After you obtain the species delimitation from the GMYC, the first thing you want to do is probably measuring its accuracy or how well it matches with other groupings (most commonly, morphological species).
This is done by the function “comp.delimit” (available in version >= 1.0-19).
One naive method for comparison is counting the number of identical groups.
, where “result” is a gmyc object from the gmyc function, and “sp” is a data frame specifying the delimitation you want compare with the GMYC, for instance,
1 spec1 spec1.5
2 spec1 spec1.4
3 spec1 spec1.3
4 spec1 spec1.2
5 spec1 spec1.1
6 spec18 spec18.3
7 spec18 spec18.2
8 spec18 spec18.1
9 spec18 spec18.5
10 spec18 spec18.4
11 spec29 spec29.4
The first column of the data frame must indicate the species, and the second column must be tip labels of the input tree. The returned value of comp.delimit is the number of groups which have the exact match (ie. identical size and identical members) between 2 delimitation. If you compare the GMYC groups with taxonomic species, this measure shows how many taxonomic species are recovered by the GMYC.
One problem of counting matches is that its value depends on the number of species included in your data. Dividing the match by the total number of species is a way to normalize the result. But this is only valid when the total number of species are the same between 2 alternative delimitation. (Dividing by the true number of species is one option when you know it.)

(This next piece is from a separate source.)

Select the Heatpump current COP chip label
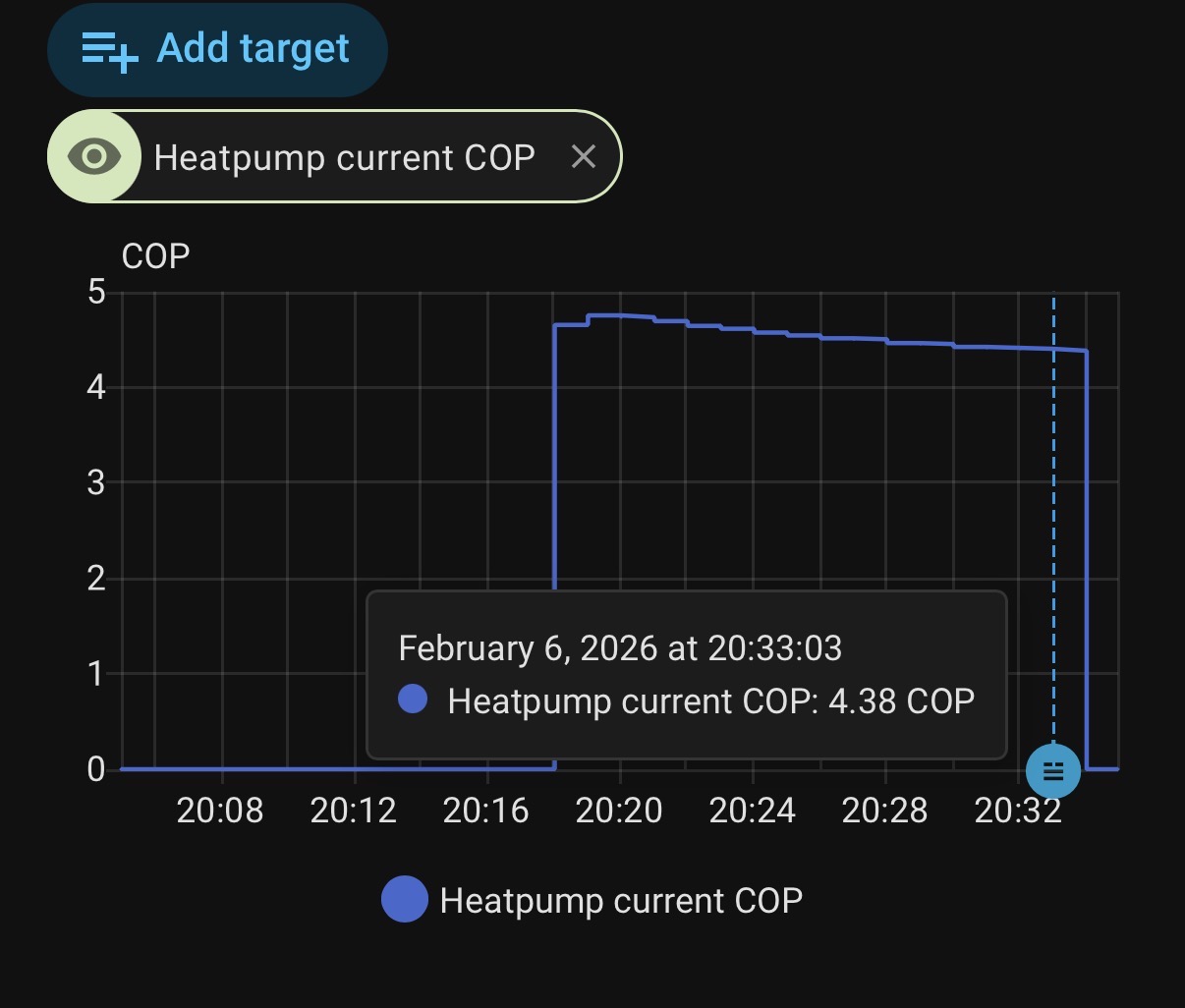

More sophisticated methods to compare two clustering have been developed in the filed of machine learning. The comp.delimit function devises a method called the “normalized mutual information” (NMI). The mutual information is a measure of how much information are shared between 2 groupings.
>comp.delimit(result, morphsp, method=”NMI”)
The number (or proportion) of exact match is a more stringent measure of accuracy. Exact match against the true species rapidly drops when the assumptions of the GMYC (eg. species monophyly ) is violated.
The NMI is not as sensitive as the exact match. The GMYC is a tree-base delimitation. So, even if the threshold time is wrongly placed, similarity between the true and the GMYC species is retained as long as tree reconstruction is correct.